食べ物がたまらない。以下、備忘のためメモ。空腹時には読んではいけません。 ブドウの搾り汁を1/3量になるまで煮詰めて冷ました「サーバ」(水で割って飲む)、黒ブドウの絞り汁コップ1杯に大匙1杯の小麦粉と半匙の砂糖を弱火でかきまぜながらとろみをつけて冷やしたペースト状のお菓子「スーゴ」。幼稚園のランチボックスには加工肉やチーズや茹で卵に、薄紙をかぶせた固形のジャムか銀紙でくるんだ板チョコ、家で取れた果物、時には米菓子がひと切れ(他に給食でパンと野菜スープ)。修道院のお使いで貰う薄紙の小袋の中には「ご聖体」。家で作る各種パスタ、カボチャやサラダ菜たっぷりのトルテッリ。くるみをカラメルで固めたクロカント。リキュールをしみこませたサボイビスケットを土台に、普通のカスタードクリームとココア入りカスタードクリームを交互に重ねた「ツッパ・イングレーゼ」。ウサギのフライを食べる時の悪戯、甘い発泡ワインをかけた雪のシャーベット。家畜商がくれるダイオウ味の飴。栗やピクルスを詰めたトルテッリ、パン屋の窯で焼き上げるトルテッリーニ(パスタの皮の中に栗やアマレットやジャムやオレンジの皮を詰め、色砂糖をまぶしたもの)。朝食は牛乳かカフェラッテに、前日の残りのパンかポレンタ。昼食はパスタとミネストローネスープとハム、ソーセージ類、野草か畑の野菜サラダ。夕飯はニンニクとオリーブ油で味付けしたパンに熱湯と一つまみのチーズをかけた「パンのツッパ」や米を牛乳で煮てレモンの皮を入れた料理などがプリモピアット、セコンドはサラダ菜やタマネギを盛った大皿、オムレツやチーズの塊にパンを添えて。ブタの解体で作る各種の加工肉。謝肉祭の「イントリゴーネ」と「トルテッリーニ」。自家製の野菜と生のレタス類にラードをかけたもの、三角袋にくるんだ「トゾーネ」(熟成前のパルメザンの切れ端)。黒珈琲は週に2度、大鍋に湯を沸かしてコーヒー粉と大麦粉を等量、代用コーヒーを半袋分入れて作る。夏のジェラート。聖ジョバンニの日に青いクルミで作る胡桃酒や他のリキュール作り。ザバイオーネ。
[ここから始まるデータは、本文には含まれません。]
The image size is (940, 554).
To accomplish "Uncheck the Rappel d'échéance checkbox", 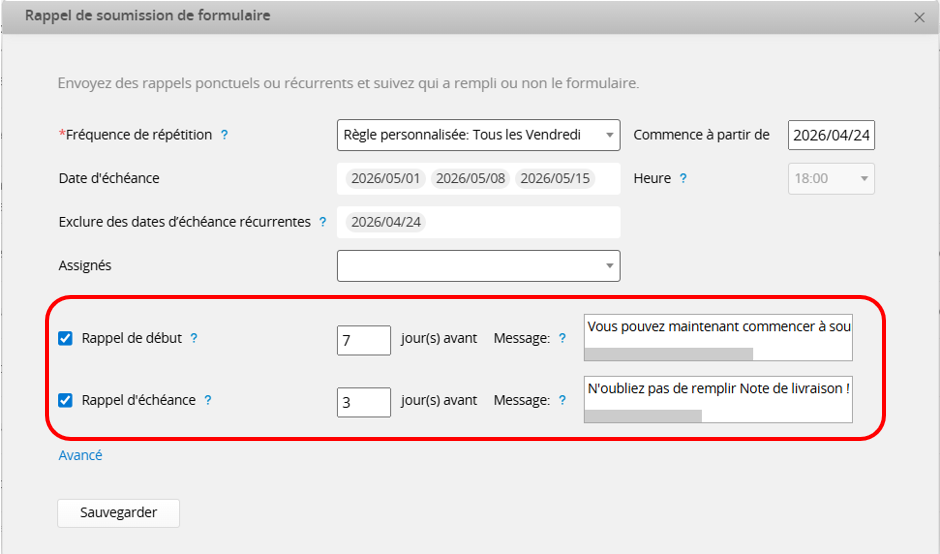I will (x=66, y=400).
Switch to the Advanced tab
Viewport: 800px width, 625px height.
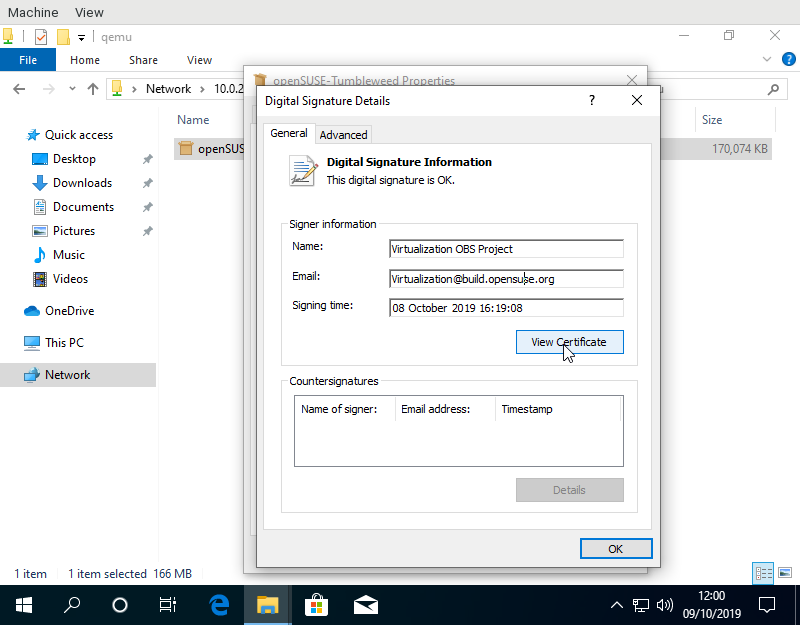tap(343, 134)
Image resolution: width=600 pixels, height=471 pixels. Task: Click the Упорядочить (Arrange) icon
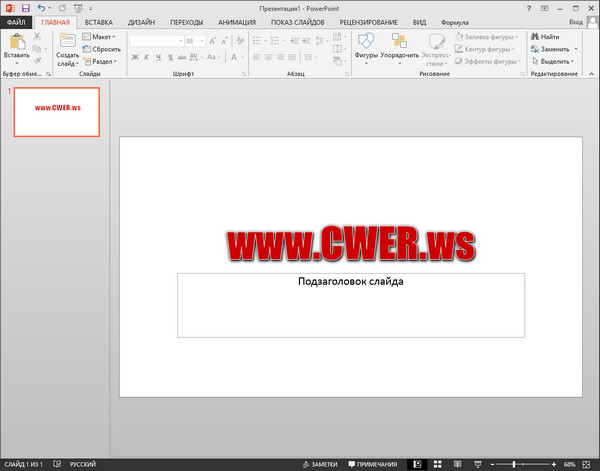tap(399, 41)
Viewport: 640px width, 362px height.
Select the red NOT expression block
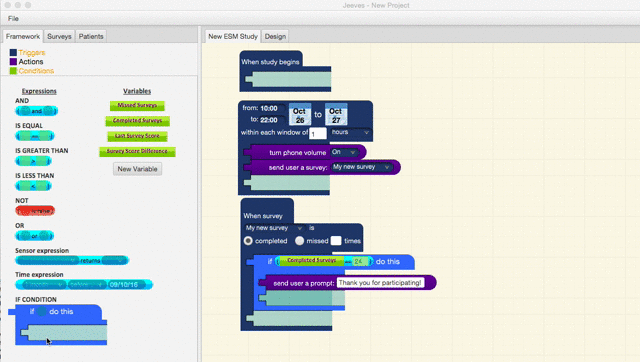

あと、日常のいろいろ。 修道女の熟練した刺繍の技と布地の繕い。男物の上着や女子どものコート以外は家で縫い、継ぎをあてて繕い直し、ズボンのはぎれは靴の防寒中敷に、男物のシャツからは、女性のシャツ、といった布の繰り回しは、和服だけじゃなくて洋服でももちろんあったのだ。そして嫁入り支度が白一色というのは流行を考えずに何年も前から準備ができる。「家で織るのは、たいがいが麻。リネンは、あんまり織らなかった」という時の麻はたぶんラミーのことか。 色ガラスでできた香水の噴霧器。晩春にやってくるマットレス屋が、羊毛や馬の毛を詰めたマットレスの縫い直しをする様子。 家にやってきた新しい大量生産の家具、テレビ。赤い自転車、黒いヴェロソレックスというモーターバイク、紺のボディに純白のルーフのミニ・ミノール(オースチン・ミニのライセンス物らしい)。そしてミニスカートで世の中全体に示す「どうぞ、わたしにおかまいなく」の意思。本物のブティック「ビバ」。
女性の立ち小便については「後には脱兎の如し」で近藤ようこさんもページを割いているが、この本で「パンツをはいていない」というのが重要な条件だったことに思い至る。なるほどっ。どうりで今聞かない筈だ。